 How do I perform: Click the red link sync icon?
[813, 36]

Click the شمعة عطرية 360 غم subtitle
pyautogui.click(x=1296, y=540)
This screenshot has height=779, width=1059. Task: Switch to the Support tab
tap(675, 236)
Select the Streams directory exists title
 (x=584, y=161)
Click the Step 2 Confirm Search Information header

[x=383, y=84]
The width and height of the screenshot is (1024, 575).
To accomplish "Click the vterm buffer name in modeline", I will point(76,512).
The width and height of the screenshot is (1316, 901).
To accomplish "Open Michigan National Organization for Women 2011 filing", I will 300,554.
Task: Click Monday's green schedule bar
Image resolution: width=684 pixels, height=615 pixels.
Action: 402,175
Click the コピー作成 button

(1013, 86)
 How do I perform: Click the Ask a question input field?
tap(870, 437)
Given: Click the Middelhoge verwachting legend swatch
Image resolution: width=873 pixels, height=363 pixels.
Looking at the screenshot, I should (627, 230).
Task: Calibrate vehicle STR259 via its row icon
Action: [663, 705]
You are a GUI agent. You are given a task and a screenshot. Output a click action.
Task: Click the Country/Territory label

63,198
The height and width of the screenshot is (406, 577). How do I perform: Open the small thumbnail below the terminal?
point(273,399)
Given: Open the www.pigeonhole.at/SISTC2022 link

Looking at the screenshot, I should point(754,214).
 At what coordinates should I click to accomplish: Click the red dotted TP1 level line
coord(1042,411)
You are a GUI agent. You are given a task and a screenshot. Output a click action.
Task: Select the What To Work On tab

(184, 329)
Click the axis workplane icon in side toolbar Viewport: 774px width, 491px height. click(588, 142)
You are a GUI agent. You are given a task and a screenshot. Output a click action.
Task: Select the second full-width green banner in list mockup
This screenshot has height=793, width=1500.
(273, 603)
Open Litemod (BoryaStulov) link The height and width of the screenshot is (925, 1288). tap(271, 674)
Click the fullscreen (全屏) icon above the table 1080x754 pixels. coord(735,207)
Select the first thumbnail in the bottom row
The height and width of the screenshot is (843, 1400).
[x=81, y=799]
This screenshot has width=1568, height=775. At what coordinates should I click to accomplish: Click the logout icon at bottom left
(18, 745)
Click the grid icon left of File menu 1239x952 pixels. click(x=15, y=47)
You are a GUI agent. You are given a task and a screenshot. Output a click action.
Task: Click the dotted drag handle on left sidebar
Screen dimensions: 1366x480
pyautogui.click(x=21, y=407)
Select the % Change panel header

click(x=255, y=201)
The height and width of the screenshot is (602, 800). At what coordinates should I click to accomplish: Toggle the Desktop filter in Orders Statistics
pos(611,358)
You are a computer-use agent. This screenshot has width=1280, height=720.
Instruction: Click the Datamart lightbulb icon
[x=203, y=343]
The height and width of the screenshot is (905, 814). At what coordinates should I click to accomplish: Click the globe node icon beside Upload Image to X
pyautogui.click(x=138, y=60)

* _Task objective_: Once you reach the line with "Image resolution: width=873" in the data above, copy it and every line after it exactly, up to and including the line with "Click the axis".

* _Result of the exercise_:
Image resolution: width=873 pixels, height=363 pixels.
Looking at the screenshot, I should (627, 230).
Task: Calibrate vehicle STR259 via its row icon
Action: [663, 705]
You are a GUI agent. You are given a task and a screenshot. Output a click action.
Task: Click the Country/Territory label

63,198
The height and width of the screenshot is (406, 577). How do I perform: Open the small thumbnail below the terminal?
point(273,399)
Given: Open the www.pigeonhole.at/SISTC2022 link

Looking at the screenshot, I should point(754,214).
 At what coordinates should I click to accomplish: Click the red dotted TP1 level line
coord(1042,411)
You are a GUI agent. You are given a task and a screenshot. Output a click action.
Task: Select the What To Work On tab

(184, 329)
Click the axis workplane icon in side toolbar Viewport: 774px width, 491px height. click(588, 142)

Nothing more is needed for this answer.